> SELECTED EXTRACT
De Hoop (The Hope) or 't Jach is a tower mill in Culemborg, Gelderland, Netherlands which was built in 1845 and has been restored to working order. The mill is listed as a Rijksmonument.

==History==
There was a mill on the site in the 16th century, and possibly earlier. It was a post mill. It and the mill outside the Lekpoort were mills where the inhabitants were compelled to have their grain ground. Both mills belonged to the Count of Culemborg. In 1689, the mill was rebuilt for ƒ750. The mill was shown on a 1749 map of the City and County off Culemborg. A horse powered oil mill had been built on the site in 1757. It was demolished c. 1833; a potato factory was built on the site in that year. There was a failure of the potato harvest in 1845 and the factory is not mentioned after 1848. In 1853, permission was granted for the erection of a windmill on the site.

De Hoop was built in 1854. The cap and sails were removed c. 1910 and thereafter it was worked by steam engine. The mill tower was later stripped of its machinery. In the 1960s, the mill was the clubhouse of the Culemborg Harley-Davidson Club. Circa 1980, the empty mill tower was purchased by the Gemeente Culemborg. Restoration was carried out in stages, culminating in the mill returning to working order in 1993. Machinery from De Oranjemolen, Lewedorp, Zeeland was incorporated, and a new windshaft was cast. That mill had been demolished c. 1990, with parts also going to assist the restoration of Leonardus, Maastricht, Limburg. De Hoop is listed as a Rijksmonument, № 451862.

> PROBLEM TO WORK ON
Pick up the text on the De Hoop tower mill in Culemborg after its last sentence and continue it.

> GIVEN INFORMATION
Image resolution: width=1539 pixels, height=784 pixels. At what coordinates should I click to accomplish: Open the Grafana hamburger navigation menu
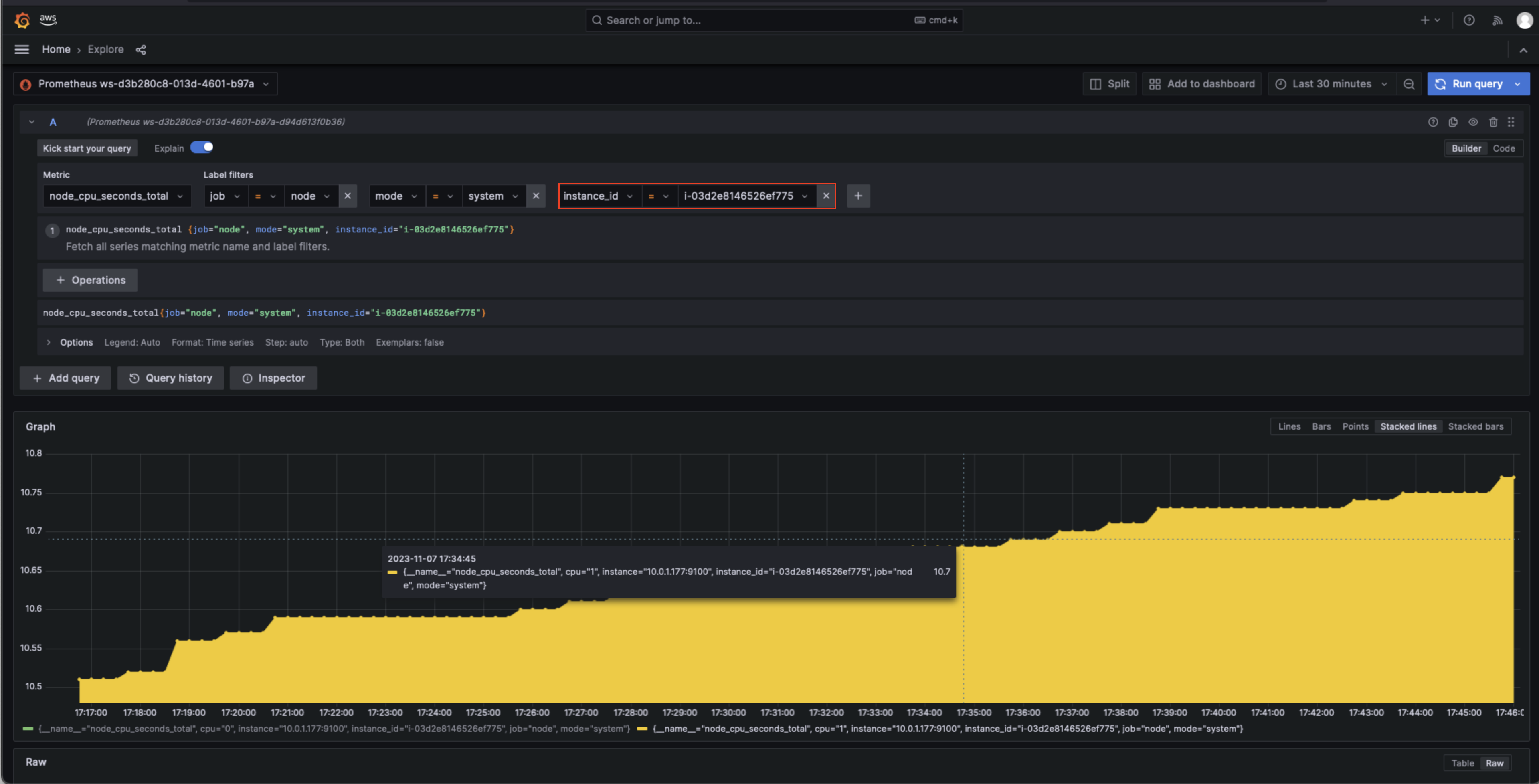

> RESULT OF THE EXERCISE
==Description==

De Hoop is what the Dutch call a "Stellingmolen". It is a five storey tower mill with a stage, which is 8.45 m above ground level. The cap is thatched. Winding is by tailpole and winch. The sails are Common sails. They have a span of 26.10 m. They are carried on a cast iron windshaft, which was cast by the Gieterij Hardinxveld in 1993. The windshaft also carries the brake wheel, which has 65 cogs. This drives a lantern pinion wallower with 30 staves, which is situated at the top of the upright shaft. At the bottom of the upright shaft is the great spur wheel, which has 100 cogs. This drives a pair of 1.40 m Cullen millstones via a lantern pinion stone nut with 24 staves and a pair of 1.40 m French Burr millstones via a lantern pinion stone nut with 30 staves.

==Public access==
De Hoop is open on Saturdays from 10:00 to 16:00.